Surfboard paddlers paddle all around the bay
all day long like this. It is a different and
apparently very enjoyable form of exercise,
requiring good balance and using stomach,
butt and arm muscles.
We took a little cruise in our dinghy
up the Hanalei River for about a mile.
It reminded us a bit of the jungle river cruise
from our time in Tenacatita in Mexico in
February last year.
Many boats enjoy anchoring in Hanalei Bay
during the mild late spring and summer months.
We hear it is really crowded in July and August.
Everyone clears out by the end of September
as the huge winter swells begin to roll in, making
Hanalei a mecca for surfers from around the world.
Looking out at Hanalei Bay.
Monday June 2, 2008
Garett: We managed to get ourselves to the beach before it was too hot, did a 2-mile run on the quiet street behind the beach, then some conditioning exercises. Afterwards Carllie worked on her article while I walked into the little town of Hanalei.
A glorious sunset at Hanalei Bay, Kaua’i.
Tuesday June 3, 2008
Carllie: Kevin had told us we could get produce at a farmer’s market twice a week, and we found out the market is Tuesdays and Saturdays, so today we hitchhiked to the market. It’s set up on a little acreage of a house just outside of town, i.e., about a mile’s walk, but not knowing how close it was we stuck out our thumbs and hitchhiked. A nice local lady picked us up and drove us a whole mile to the site, making us feel like feeble old folks as a mile would have been a short walk after all the long walks we have been used to in our two years of cruising.

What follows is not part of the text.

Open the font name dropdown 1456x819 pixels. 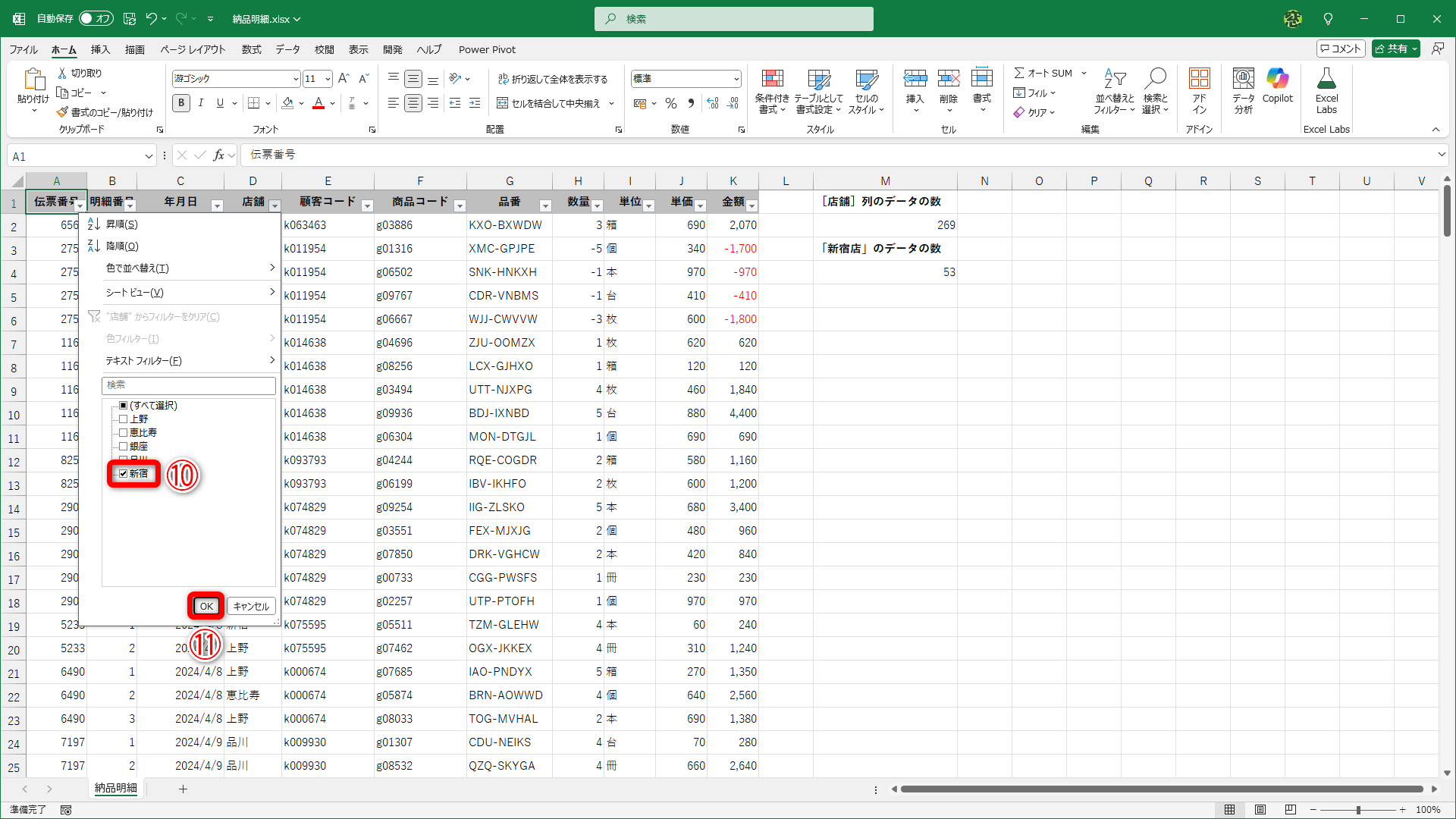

After our first rainfall in Hanalei
Bay one of the big waterfall courses
behind the town filled with water
and poured down. There are several
waterfall paths dug out of the craggy
surrounding mountains, but all except
this one are dry right now. The flow in
this one comes and goes.
Ah-hah! Another rainbow!
"There’s a rainbow following the shower…!"
This was was in an unusual horizontal
position behind the east side of the beach.
Wednesday June 4 and Thursday June 5, 2008
Carllie continued to work hard on her article while I proofed each draft and helped her fine-tune it and made a couple of little shore trips.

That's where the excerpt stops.